Collected data entries
+++++

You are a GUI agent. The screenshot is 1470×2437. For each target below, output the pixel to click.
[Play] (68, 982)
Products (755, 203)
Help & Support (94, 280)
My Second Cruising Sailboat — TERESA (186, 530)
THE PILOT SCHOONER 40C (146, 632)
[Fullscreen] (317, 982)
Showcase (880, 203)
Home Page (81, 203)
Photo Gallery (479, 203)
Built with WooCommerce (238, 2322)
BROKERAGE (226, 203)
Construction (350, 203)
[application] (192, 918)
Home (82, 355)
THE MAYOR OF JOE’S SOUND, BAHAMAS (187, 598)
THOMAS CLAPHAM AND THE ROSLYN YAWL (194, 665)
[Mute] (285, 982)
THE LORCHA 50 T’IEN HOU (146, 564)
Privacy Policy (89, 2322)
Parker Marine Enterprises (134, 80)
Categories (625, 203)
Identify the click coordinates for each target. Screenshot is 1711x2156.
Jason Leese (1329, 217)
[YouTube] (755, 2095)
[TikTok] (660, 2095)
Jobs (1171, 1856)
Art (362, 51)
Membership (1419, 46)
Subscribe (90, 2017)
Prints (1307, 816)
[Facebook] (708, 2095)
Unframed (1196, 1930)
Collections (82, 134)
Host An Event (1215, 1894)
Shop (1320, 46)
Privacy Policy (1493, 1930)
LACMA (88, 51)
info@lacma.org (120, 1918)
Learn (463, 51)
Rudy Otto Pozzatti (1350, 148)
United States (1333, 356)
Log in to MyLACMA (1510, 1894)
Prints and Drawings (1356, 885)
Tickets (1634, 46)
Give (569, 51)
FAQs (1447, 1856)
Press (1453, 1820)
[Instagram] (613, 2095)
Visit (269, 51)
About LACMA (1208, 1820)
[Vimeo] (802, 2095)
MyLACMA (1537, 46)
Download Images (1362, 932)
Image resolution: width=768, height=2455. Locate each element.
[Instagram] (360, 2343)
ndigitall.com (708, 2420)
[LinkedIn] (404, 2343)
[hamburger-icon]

+++++

• **DIRECTIONS FOR THIS TASK**: The line containing "Privacy Policy (1493, 1930)" and every line after it, up to and including the last line of the records, should be reproduced exactly, with nothing else.

• **WRITTEN RESPONSE**:
Privacy Policy (1493, 1930)
LACMA (88, 51)
info@lacma.org (120, 1918)
Learn (463, 51)
Rudy Otto Pozzatti (1350, 148)
United States (1333, 356)
Log in to MyLACMA (1510, 1894)
Prints and Drawings (1356, 885)
Tickets (1634, 46)
Give (569, 51)
FAQs (1447, 1856)
Press (1453, 1820)
[Instagram] (613, 2095)
Visit (269, 51)
About LACMA (1208, 1820)
[Vimeo] (802, 2095)
MyLACMA (1537, 46)
Download Images (1362, 932)
Image resolution: width=768, height=2455. Locate each element.
[Instagram] (360, 2343)
ndigitall.com (708, 2420)
[LinkedIn] (404, 2343)
[hamburger-icon]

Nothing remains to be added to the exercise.